Correct what You Read
It might improve your writing

Much of what we read went to the press well before it completed its adolescence. As a result, it offends our eyes, grates upon our ears, and makes us weep for the present condition of the quill-driver’s art. Happily, this cloud, as gray as it might be, sports a silver lining; for the products of premature publication offer us opportunities to improve our own writing.
Consider, if you will, the following, which I found in a book, written by a young professor of English in the late 1930s, about effective communication.
Basing our actions towards our fellow human beings on such hastily abstracted judgements, it is no wonder that we frequently make life miserable not only for others, but for ourselves.
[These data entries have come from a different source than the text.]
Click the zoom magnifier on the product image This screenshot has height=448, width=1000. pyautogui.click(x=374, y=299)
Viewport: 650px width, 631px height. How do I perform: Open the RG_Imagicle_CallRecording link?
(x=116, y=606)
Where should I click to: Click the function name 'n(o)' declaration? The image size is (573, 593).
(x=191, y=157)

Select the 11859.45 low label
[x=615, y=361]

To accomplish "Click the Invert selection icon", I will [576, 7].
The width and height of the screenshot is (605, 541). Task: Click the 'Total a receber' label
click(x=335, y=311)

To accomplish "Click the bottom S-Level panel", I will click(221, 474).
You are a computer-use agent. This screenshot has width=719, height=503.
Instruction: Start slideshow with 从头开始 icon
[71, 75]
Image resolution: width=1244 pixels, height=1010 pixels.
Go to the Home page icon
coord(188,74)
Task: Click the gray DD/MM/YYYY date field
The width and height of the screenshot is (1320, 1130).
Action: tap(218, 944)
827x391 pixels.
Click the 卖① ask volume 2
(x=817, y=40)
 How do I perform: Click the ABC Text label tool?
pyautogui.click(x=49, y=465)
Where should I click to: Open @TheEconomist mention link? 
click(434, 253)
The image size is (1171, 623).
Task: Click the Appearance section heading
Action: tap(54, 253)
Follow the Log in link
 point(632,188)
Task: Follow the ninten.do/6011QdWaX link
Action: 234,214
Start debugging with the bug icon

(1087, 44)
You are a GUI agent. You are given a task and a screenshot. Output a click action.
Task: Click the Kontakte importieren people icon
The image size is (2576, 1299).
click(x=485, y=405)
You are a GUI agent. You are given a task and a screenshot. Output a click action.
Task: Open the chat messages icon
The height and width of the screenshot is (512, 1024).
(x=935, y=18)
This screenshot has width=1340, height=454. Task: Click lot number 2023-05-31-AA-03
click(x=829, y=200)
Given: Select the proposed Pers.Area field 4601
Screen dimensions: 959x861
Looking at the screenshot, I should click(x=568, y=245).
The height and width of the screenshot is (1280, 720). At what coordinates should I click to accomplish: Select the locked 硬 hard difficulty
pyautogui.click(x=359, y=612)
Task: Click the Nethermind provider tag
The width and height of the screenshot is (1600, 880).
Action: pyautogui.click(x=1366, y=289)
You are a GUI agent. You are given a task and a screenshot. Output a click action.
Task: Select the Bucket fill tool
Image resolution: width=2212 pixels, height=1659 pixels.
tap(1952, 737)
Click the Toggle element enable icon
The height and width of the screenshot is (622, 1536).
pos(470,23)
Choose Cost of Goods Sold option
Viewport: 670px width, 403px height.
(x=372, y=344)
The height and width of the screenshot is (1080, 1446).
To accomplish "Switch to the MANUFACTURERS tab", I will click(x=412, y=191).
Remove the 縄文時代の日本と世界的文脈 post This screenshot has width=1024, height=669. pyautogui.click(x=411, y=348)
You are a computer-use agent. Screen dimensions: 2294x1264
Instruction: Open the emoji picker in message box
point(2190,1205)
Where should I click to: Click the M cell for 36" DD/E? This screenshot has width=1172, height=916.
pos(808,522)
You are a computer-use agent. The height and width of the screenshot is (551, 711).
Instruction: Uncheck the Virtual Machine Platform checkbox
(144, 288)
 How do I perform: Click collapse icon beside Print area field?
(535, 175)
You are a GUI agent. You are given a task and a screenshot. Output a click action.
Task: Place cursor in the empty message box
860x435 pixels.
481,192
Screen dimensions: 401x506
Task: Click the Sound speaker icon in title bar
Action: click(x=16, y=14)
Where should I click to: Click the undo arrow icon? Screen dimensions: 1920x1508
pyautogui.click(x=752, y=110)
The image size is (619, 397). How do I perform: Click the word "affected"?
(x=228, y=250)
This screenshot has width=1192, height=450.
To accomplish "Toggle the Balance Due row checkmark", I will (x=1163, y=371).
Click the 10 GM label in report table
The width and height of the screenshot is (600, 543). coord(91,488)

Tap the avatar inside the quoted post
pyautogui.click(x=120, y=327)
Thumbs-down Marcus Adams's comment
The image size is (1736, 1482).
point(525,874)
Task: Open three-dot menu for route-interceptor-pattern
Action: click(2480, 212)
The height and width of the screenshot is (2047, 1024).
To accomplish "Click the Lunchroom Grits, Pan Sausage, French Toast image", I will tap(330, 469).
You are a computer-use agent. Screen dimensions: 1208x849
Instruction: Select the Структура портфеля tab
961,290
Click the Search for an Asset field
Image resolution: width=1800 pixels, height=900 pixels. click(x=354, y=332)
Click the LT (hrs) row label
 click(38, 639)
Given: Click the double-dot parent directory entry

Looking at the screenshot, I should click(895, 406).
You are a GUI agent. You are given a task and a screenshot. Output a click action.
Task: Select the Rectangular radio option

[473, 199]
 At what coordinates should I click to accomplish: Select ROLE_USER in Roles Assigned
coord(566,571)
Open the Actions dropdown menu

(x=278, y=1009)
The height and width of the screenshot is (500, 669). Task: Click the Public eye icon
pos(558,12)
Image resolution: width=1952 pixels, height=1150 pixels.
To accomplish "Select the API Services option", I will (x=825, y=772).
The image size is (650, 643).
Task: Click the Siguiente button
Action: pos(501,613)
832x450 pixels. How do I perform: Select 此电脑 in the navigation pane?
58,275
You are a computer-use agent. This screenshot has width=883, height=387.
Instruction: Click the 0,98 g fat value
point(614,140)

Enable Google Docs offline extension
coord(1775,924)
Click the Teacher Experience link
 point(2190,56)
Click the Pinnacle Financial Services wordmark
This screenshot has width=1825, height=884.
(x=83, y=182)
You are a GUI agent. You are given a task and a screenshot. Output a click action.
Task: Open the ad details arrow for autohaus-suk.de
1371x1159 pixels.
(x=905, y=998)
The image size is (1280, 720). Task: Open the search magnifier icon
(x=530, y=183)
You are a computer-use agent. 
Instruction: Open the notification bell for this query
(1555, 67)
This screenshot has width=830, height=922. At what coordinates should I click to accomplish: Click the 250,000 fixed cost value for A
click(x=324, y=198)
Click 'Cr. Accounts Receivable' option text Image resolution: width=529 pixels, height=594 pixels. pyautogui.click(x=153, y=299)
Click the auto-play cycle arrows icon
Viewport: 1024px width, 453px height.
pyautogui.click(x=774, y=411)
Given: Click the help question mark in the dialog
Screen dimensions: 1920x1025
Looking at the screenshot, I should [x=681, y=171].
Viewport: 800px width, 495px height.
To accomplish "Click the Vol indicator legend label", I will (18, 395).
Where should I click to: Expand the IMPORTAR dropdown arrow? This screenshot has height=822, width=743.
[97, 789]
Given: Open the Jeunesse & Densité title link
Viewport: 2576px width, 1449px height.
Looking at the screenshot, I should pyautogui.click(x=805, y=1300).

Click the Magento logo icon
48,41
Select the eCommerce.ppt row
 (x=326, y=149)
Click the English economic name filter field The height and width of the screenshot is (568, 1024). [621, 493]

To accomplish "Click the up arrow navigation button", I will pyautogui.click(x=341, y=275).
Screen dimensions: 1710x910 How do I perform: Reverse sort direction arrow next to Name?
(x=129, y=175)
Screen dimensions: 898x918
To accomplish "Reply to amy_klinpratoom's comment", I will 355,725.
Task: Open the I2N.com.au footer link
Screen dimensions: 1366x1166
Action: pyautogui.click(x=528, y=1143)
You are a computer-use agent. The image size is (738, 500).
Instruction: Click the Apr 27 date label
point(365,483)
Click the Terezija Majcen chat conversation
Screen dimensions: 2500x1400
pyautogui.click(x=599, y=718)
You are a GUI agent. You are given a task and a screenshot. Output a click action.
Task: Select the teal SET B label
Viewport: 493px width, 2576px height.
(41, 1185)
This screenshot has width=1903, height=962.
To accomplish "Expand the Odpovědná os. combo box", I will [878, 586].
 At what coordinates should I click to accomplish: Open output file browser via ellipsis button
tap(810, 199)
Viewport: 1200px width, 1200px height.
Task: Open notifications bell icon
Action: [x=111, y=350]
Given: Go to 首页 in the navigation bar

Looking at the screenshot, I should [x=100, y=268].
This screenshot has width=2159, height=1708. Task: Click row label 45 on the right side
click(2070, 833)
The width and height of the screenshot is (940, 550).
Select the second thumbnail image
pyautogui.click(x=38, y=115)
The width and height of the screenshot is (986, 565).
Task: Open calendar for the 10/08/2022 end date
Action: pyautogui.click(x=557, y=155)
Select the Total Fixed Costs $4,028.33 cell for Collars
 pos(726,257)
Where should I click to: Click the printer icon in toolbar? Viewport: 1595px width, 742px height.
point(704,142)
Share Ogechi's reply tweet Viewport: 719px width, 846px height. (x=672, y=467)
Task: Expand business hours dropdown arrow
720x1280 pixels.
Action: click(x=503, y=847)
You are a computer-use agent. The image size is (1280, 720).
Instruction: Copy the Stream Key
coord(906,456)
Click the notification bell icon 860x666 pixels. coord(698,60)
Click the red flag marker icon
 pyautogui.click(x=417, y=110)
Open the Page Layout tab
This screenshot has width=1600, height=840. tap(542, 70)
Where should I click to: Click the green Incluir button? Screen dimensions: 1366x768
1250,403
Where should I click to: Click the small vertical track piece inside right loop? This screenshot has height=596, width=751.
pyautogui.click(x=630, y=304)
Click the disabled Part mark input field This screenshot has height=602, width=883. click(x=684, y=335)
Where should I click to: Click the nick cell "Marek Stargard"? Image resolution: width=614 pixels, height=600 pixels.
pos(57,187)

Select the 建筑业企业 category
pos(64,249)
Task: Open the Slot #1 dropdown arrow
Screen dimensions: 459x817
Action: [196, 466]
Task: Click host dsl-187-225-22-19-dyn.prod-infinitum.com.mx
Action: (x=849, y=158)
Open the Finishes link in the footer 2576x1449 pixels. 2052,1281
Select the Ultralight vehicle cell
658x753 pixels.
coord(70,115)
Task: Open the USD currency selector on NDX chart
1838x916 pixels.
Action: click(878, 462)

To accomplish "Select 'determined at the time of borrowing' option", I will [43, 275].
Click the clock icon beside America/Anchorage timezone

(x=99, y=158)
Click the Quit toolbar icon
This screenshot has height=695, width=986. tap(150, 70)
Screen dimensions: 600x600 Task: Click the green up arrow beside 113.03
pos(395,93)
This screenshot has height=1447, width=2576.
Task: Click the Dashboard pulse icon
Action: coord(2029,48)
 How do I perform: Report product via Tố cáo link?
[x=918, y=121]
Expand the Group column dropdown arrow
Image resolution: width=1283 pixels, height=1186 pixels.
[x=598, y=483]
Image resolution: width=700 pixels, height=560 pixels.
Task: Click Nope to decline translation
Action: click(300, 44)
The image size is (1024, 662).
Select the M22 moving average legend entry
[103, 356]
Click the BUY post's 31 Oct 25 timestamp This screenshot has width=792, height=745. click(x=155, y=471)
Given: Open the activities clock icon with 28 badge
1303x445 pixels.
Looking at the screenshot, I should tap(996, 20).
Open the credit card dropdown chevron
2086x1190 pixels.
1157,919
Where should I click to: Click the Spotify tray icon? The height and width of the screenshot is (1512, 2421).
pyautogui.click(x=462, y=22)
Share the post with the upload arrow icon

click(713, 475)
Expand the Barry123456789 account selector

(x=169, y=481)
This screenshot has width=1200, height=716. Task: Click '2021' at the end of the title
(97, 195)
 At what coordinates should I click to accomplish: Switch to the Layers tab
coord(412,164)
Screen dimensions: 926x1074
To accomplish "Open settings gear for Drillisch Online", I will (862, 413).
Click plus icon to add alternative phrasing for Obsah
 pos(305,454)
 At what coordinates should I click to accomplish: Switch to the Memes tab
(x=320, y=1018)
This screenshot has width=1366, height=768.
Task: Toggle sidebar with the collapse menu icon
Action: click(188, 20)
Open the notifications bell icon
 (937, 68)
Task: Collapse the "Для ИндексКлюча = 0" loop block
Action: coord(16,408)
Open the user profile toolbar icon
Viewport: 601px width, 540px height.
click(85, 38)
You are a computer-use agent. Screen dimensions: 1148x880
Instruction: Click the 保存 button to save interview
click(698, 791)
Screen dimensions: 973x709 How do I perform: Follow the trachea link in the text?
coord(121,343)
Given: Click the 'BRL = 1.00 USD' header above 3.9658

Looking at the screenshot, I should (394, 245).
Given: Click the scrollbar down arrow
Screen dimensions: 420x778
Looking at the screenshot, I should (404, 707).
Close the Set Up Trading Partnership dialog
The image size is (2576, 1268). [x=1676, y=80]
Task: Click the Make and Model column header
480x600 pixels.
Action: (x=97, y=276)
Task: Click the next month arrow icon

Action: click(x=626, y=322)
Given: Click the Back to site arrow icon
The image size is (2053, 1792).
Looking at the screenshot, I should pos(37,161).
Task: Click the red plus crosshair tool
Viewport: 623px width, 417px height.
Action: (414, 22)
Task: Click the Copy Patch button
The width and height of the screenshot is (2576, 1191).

As a final example of this type of confusion, notice the difference between what happens when a man says to himself, ‘I have failed three times’, and what happens when he says, ‘I am a failure!’ It is the difference between sanity and self-destruction.Marvelous to say, this passage, which counsels readers to replace abstractions with specifics, provides us with the key to its improvement. Thus, when we follow the advice of its author, we get something like the following, a paragraph that makes the original point in a livelier, more accessible, way.
When we put labels on people, we make them miserable. Consider the difference between ‘He has failed three times!’ and ‘He is a failure!’. It separates sanity from despair.Source for passage:
S.I. Hayakawa Language in Action (New York: Harcourt, Brace and Company, 1941) page 145
(In its day, this book sold well. As a result, dealers in used books often offer second-hand copies at reasonable prices.)